### How to complete this task
Word for word, quote the lines from the one containing "Task: Click the setup window title bar text" to the end of the entries below, including both. Leave pictures out.
======== Records provided ========
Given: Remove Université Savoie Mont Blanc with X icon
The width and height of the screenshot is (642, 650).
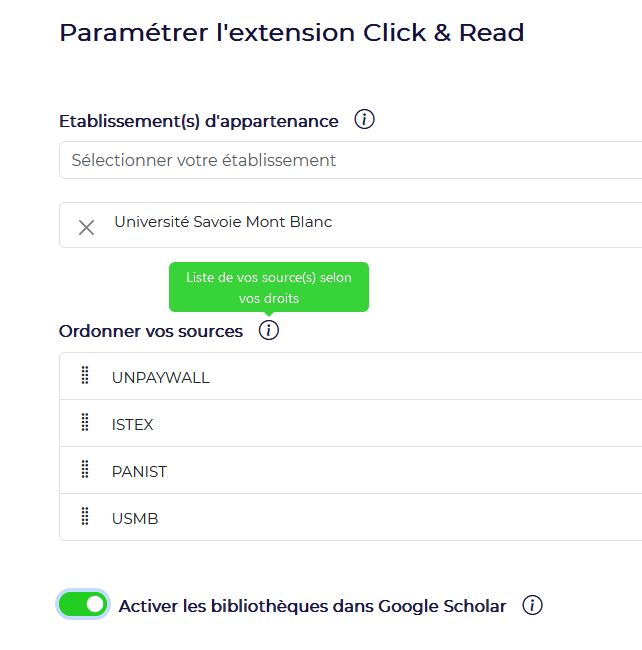Looking at the screenshot, I should pyautogui.click(x=86, y=227).
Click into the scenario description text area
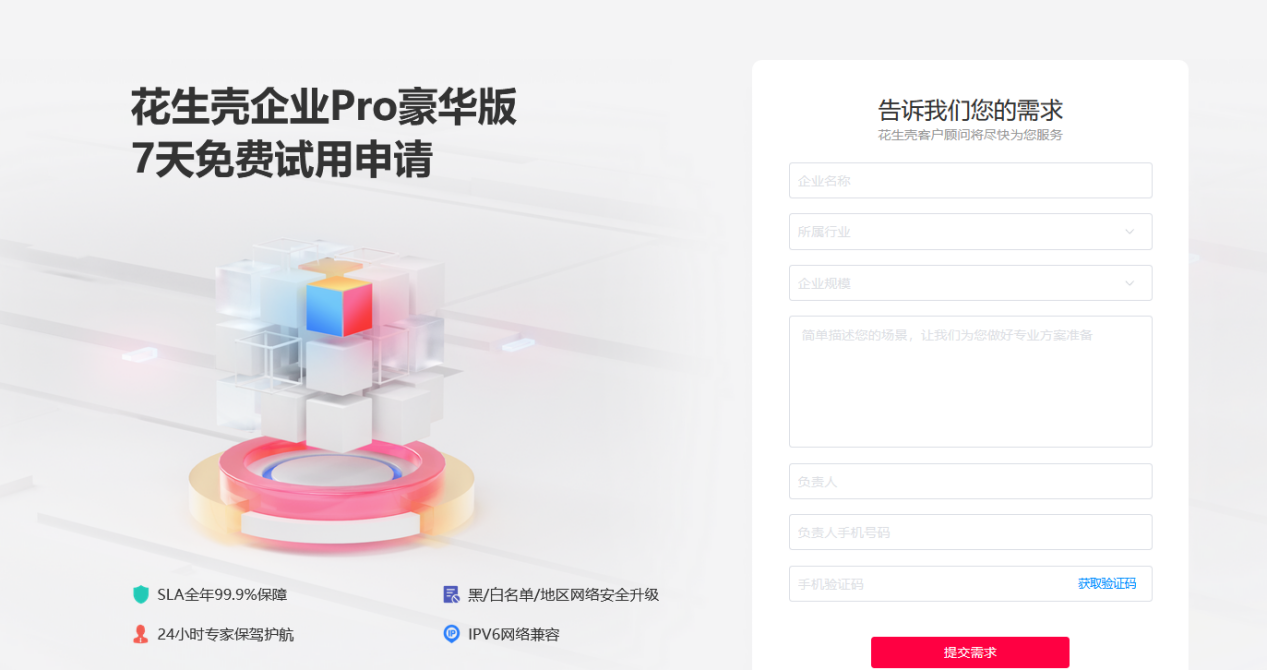Image resolution: width=1267 pixels, height=670 pixels. click(x=970, y=382)
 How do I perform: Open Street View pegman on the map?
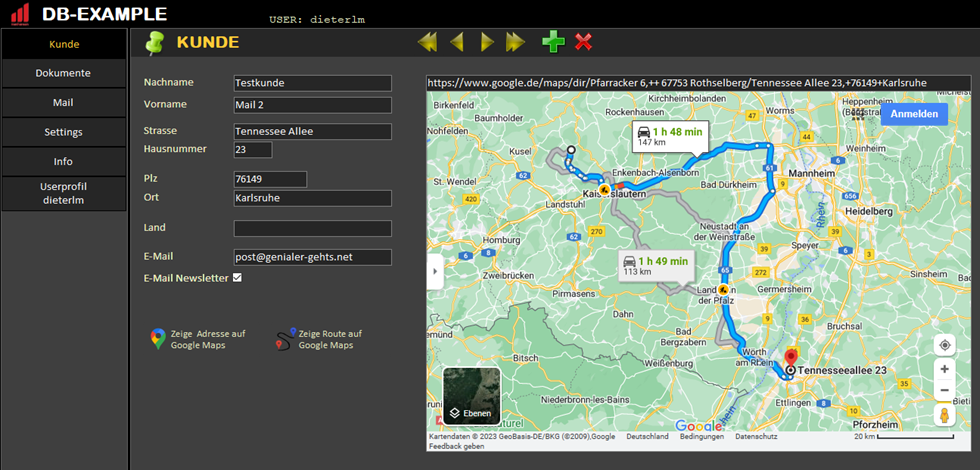[x=945, y=415]
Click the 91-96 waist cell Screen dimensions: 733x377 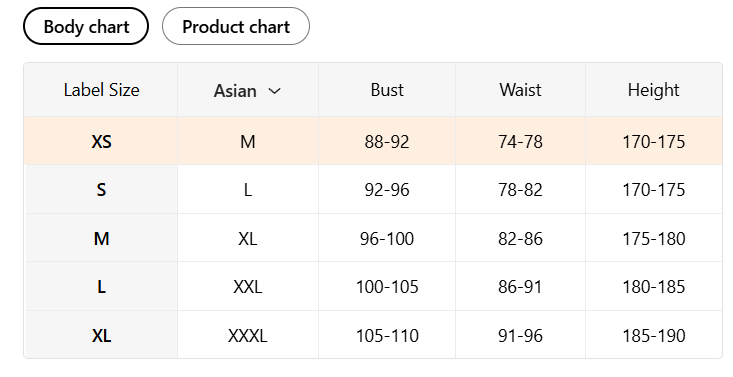click(x=520, y=335)
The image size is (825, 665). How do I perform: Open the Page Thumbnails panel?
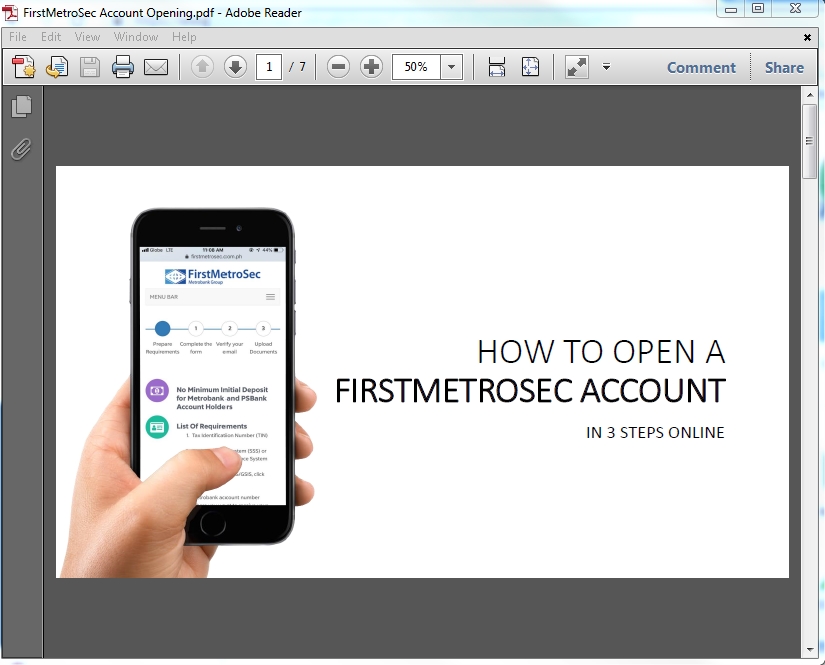click(x=21, y=106)
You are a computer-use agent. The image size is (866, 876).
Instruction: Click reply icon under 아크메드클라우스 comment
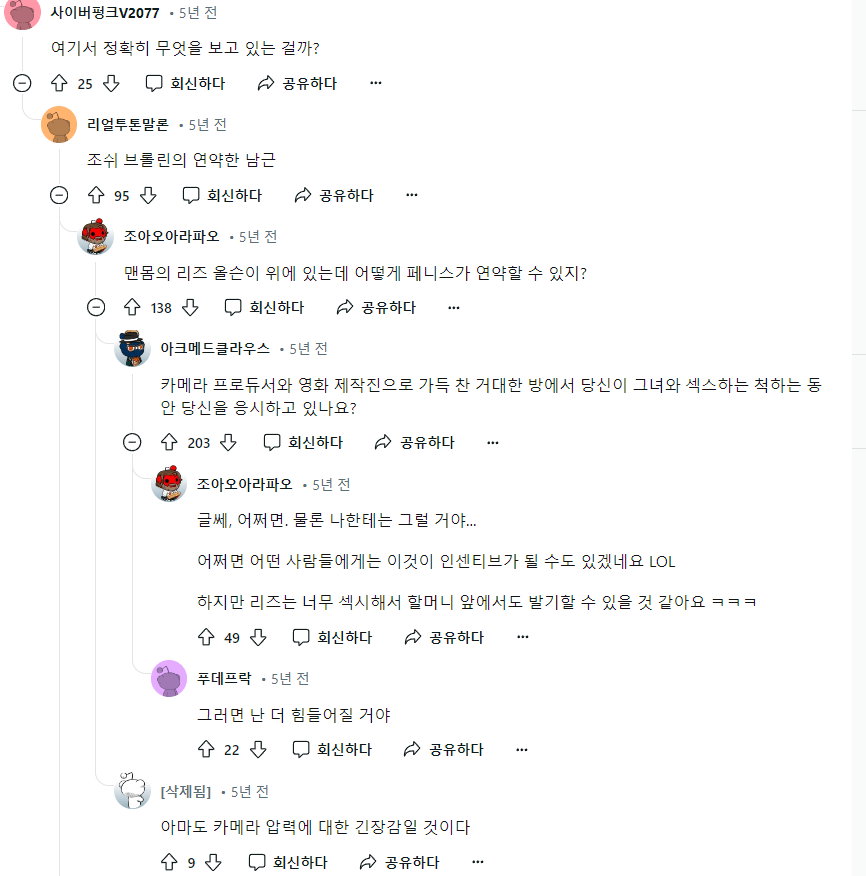coord(272,442)
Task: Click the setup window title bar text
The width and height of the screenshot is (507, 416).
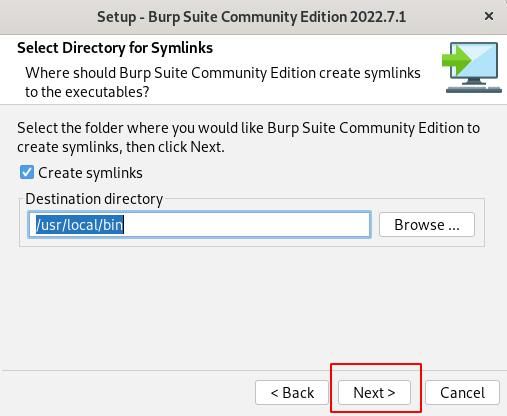Action: pos(252,17)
========
### Solution to the exercise
Task: Click the setup window title bar text
The width and height of the screenshot is (507, 416).
Action: pos(252,17)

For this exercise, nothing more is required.